须臾之后,寒意消失了,庭院再次恢复暖意。

“巫族秘传的凝冰决?”屋顶之上,白子墨执鞭而立,衣袍在风中猎猎作响,俊美的脸庞惊疑不定,“你——究竟是谁!”

白衣圣女一击被阻,翩然飘落于飞檐一角,冰眸无波,唯有手中的软剑嗡鸣不止。风吹落了覆面的绢帛,露出一张冰雪雕琢般的容颜,白衣圣女凝神定在原地,以一种古老而晦涩的语言冷冷开口。

秋水再次开口,还未出声便被白子墨喝断,“用不着你来翻译,我听得懂她说的话!”

白衣圣女目露轻诧,神情终于有了一丝波动,“我乃大光明宗圣女娜希塔,阁下背弃盟约,伤我信徒,屠我子民,罪孽深重,不可原谅,速速归还光明信徒,或可饶你不死。”

“娜希塔,你的名字怎么会叫娜希塔?”白子墨收起银鞭,定定地看着她,目光仿佛欲穿透皮囊看清内里的灵魂。他喃喃开口,声音破碎,带着一种连自己都未曾察觉的隐秘期待,“书墨盈韵笺,凭栏挽秋月——你——可曾听过?”

“不知所云。”娜希塔的声音冷若冰霜,冰蓝色的眼眸中只有纯粹而不染尘埃的杀意。

最后一缕微光从白子墨眼底熄灭,他的心彻底沉入谷底。

凌越注意到城主的异样,急声惊唤,“城主,快出手!切莫被她们蛊惑了。”

白子墨一动不动。

娜希塔听不懂中原话,却感到深浓的杀意,眉尖一蹙,软剑激散如飞雪碎芒,密密笼住白子墨。

凌越心急如焚,却对仿佛陷入沉睡的白子墨毫无办法。

一声剑啸炸响耳边,剑芒缭乱,剑风侵肤,交织的剑网密布如一朵粲然盛开的剑花,迫人而来,突地一剑穿心,带着劲风直夺白子墨双眉之间,眼看将中,银色的长鞭猝然扫近,那样猛烈又迅捷如风,将剑锋远远荡开。

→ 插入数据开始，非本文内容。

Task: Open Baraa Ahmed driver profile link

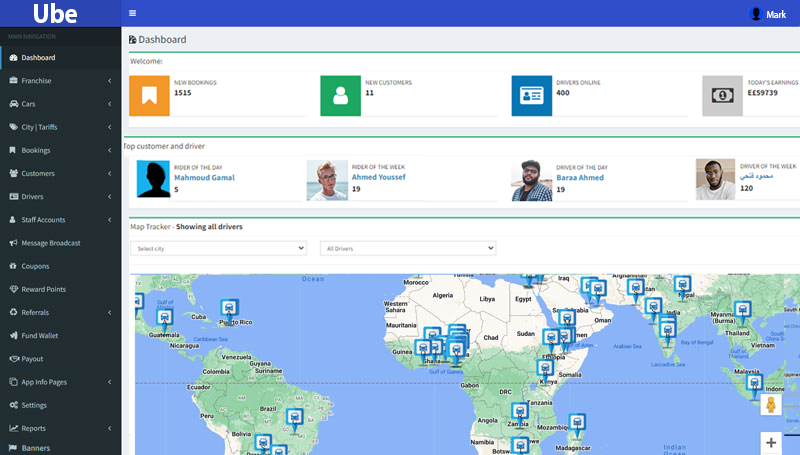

白子墨放声长笑,笑声中尽是苍凉与自嘲,“原来这就是大光明宗的圣女,还以为你真能杀了我,原来同那些没用的信徒一样,只配在大傩仪上全部被喂狼。”

娜希塔神色一肃,雪颜闪过沉重的悲痛,声音骤然一厉,“大胆狂徒,你毁弃盟约在先,断我商路在后,今日必将血债血偿!”

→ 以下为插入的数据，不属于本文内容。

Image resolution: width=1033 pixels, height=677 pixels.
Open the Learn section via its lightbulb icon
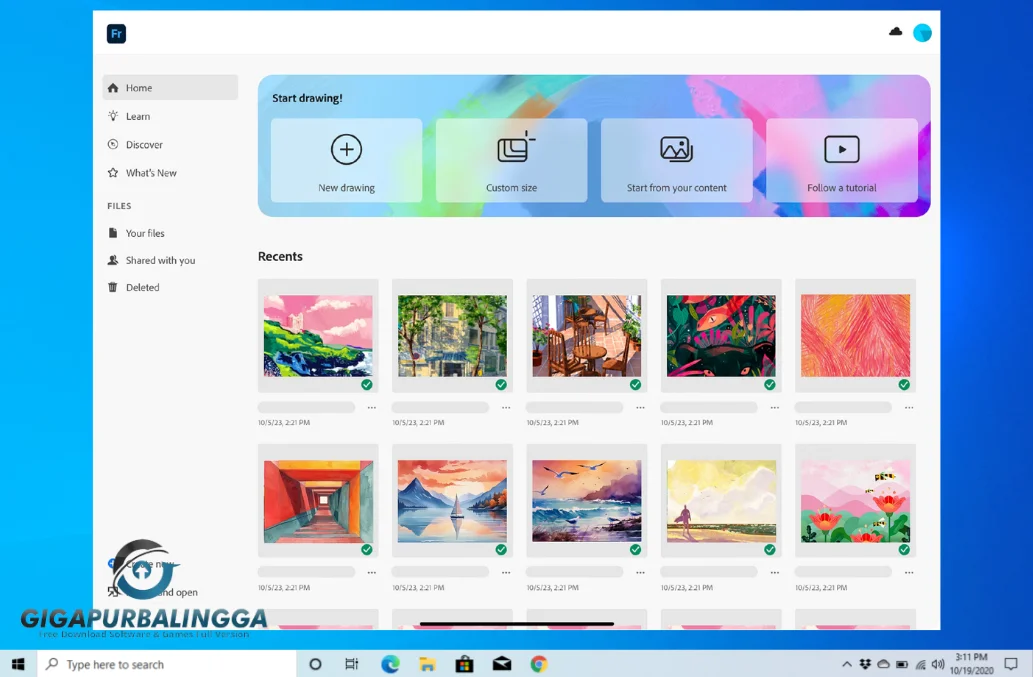112,116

有别与之前的疾迅,娜希塔使出了最慢的一剑,剑身蒙蒙如雾看不清楚形状,隐挟风雷之声。白子墨感到前所未有的吃力,银鞭仿佛被长剑吸引,偏离了出击时的轨迹,他沉腕一击,鞭身叮的一声撞上了剑芒。这一招意在断敌兵刃,此刻却如泥牛入海,劲力全失。刹那间娜希塔剑尖一颤,爆出雪芒,如流冰突破鞭影而来,瞬息之内从极慢过渡到极快。

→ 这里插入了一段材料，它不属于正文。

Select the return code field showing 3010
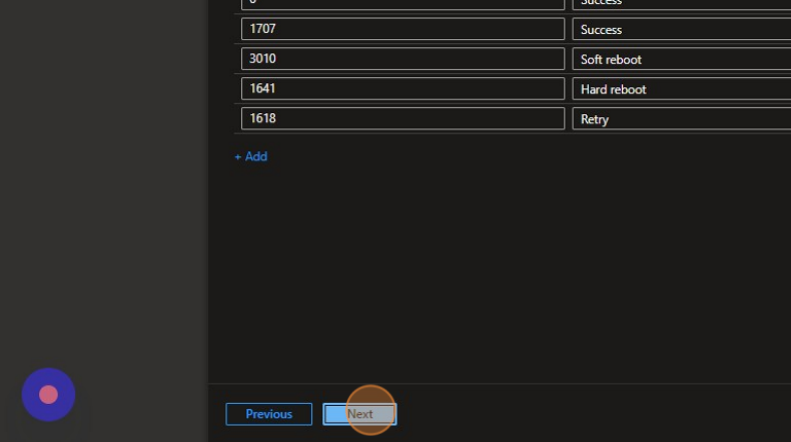The image size is (791, 442). (402, 59)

眼看难以应付,白子墨掌上不断蕴力,银鞭蓦地从中间分错为二,以一个不可思议的角度弯折而出,抽中娜希塔的肋骨,将她的身躯击飞,甩落墙檐。

秋水失声惊呼,箭步冲来接住娜希塔,眼睛瞬间红了,牙齿止不住轻颤。

娜希塔借着秋水的搀扶勉力站起来,却没忍住呕出一口血。

秋水低声提醒,“圣女,他手中的是引魄鞭,您才习辟水剑不久,我们抵不住的。”

上古四大神兵之一的引魄鞭,以天外陨铁打造,坚硬无比却又韧性十足,鞭身所到之处世间任何利盾难挡,更为可怕的是此鞭可以感知挥鞭之人的心意,犹如极具灵性的银蛇,恐怖至极。

少女的面容呈现出近乎透明的苍白,唇齿被血染得鲜红,异常娇艳也异常惨烈。心口仿佛生出烧灼般的剧痛,她的呼吸变得艰难,好半天才从喉咙中发出低低的破音,“还是来晚了,所有信徒都死了——”

秋水被她的失态所惊吓,一声令下所有教徒收起兵器,背起圣女如疾风闪电掠上屋顶,纵向西边的城门。

白子墨没有动,也制止了凌越带人追截,任一行人绝尘远去。

“凌越,她终究不是她。”望着消失在视野中的大光明宗众人,白子墨低低地呢喃,眸底现出一种怅郁的悲凉,蓦地呕出一口黑浓的血,浸透了胸前的衣襟。

凌越大惊失色,扑上去扶住了摇摇欲倒的城主。

白子墨唇角含着瘆人的冷笑,良久发出一声痛彻心扉的叹息,“她永远不会回来了,永远——”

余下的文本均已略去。